EXERCISE INPUT:
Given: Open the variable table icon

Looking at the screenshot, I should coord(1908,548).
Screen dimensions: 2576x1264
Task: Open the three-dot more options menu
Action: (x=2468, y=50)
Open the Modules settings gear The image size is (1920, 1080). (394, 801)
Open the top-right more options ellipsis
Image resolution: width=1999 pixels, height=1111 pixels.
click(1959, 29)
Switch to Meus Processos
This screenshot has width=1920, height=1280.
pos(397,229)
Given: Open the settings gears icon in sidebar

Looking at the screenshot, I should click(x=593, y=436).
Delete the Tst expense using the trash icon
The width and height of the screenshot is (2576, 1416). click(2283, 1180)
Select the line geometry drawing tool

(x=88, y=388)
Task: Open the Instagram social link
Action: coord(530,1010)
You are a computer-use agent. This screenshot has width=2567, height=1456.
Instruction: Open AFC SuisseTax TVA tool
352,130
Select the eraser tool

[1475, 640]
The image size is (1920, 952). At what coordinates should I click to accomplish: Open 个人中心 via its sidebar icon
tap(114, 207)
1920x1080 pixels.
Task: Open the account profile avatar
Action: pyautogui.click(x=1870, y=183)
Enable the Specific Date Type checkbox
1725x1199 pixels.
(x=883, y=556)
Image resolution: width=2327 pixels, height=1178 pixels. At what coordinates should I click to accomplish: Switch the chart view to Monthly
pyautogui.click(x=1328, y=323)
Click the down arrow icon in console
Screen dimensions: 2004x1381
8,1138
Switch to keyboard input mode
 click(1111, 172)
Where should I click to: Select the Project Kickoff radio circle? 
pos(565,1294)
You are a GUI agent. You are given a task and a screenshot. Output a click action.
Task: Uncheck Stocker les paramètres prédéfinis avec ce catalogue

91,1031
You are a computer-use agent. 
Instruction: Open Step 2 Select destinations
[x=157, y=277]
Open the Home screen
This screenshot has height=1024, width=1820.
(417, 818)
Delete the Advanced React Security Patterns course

BRIEF: Once you have found every line in the listing that holds the string "computer", copy each of them.

FINISHED EXERCISE:
You are a computer-use agent. This screenshot has width=2567, height=1456.
You are a computer-use agent. 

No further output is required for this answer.